Perkin-Elmer's Danbury Optical System unit was commissioned to build the optical components of the Hubble Space Telescope. The construction of the main mirror began in 1979 and completed in 1981. The polishing process ran over budget and behind schedule, producing significant friction with NASA. Due to a miscalibrated null corrector, the primary mirror was also found to have a significant spherical aberration after reaching orbit on STS-31. Perkin-Elmer's own calculations and measurements revealed the primary mirror's surface discrepancies, but the company chose to withhold that data from NASA. A NASA investigation heavily criticized Perkin-Elmer for management failings, disregarding written quality guidelines, and ignoring test data that revealed the miscalibration. Corrective optics were installed on the telescope during the first Hubble service and repair mission STS-61. The correction, Corrective Optics Space Telescope Axial Replacement, was applied entirely to the secondary mirror and replaced existing instrumentation; the aberration of the primary mirror remained uncorrected.

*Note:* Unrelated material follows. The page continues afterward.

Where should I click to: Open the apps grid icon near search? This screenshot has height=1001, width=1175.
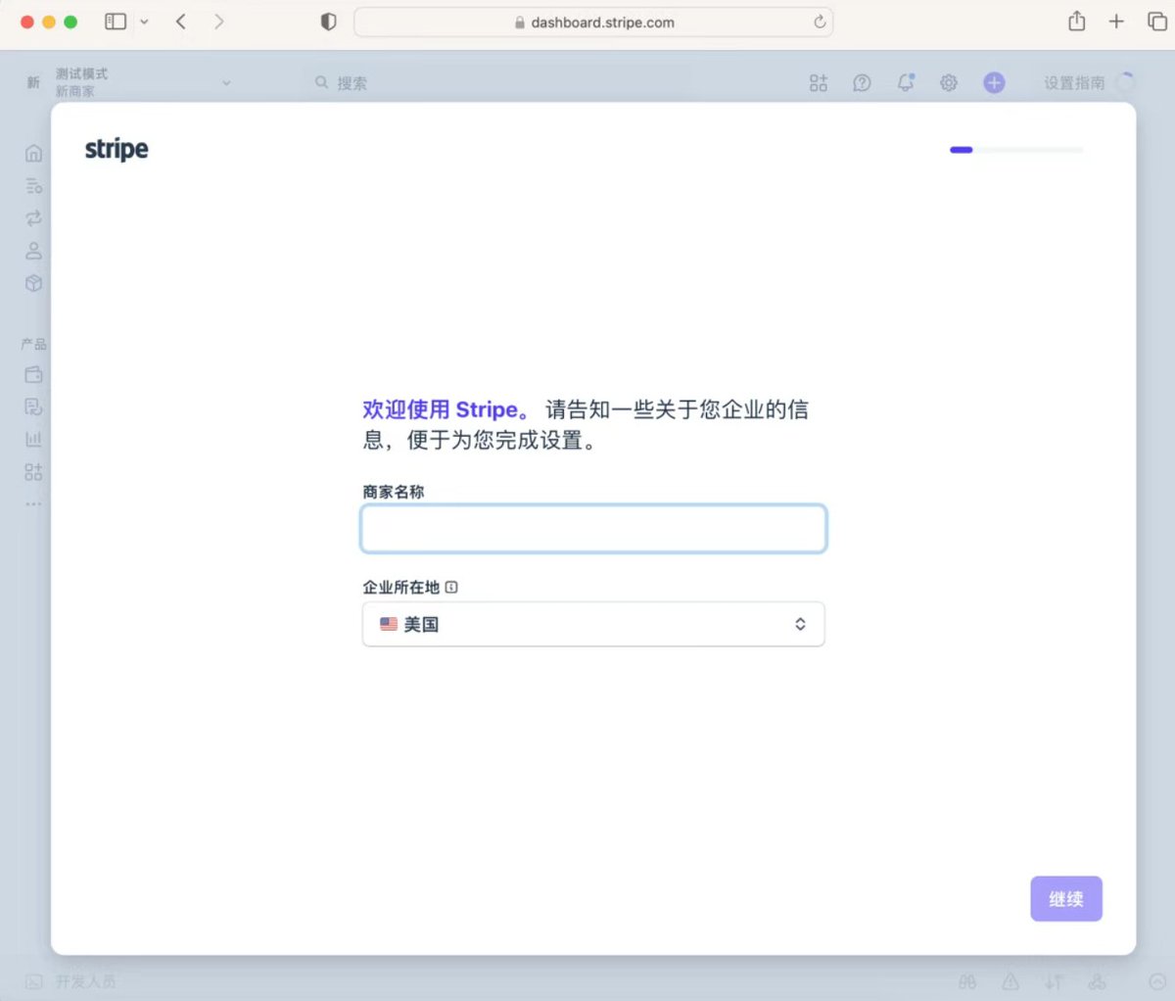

The company agreed to pay US$15 million, essentially forgoing its fees in polishing the mirror, to avoid a threatened liability lawsuit under the False Claims Act by the Federal government. Hughes Aircraft, which acquired the Danbury Optical System unit one month after the launch of the telescope, paid US$10 million. The Justice Department asserted that the companies should have known about the flawed testing. Trade group Aerospace Industries Association protested when concerns were raised in the aerospace industry that aerospace companies might be held liable for failed equipment.

=== KH-9 Hexagon ===
Perkin-Elmer built the optical systems for the KH-9 Hexagon series of spy satellites at a facility in Danbury, Connecticut.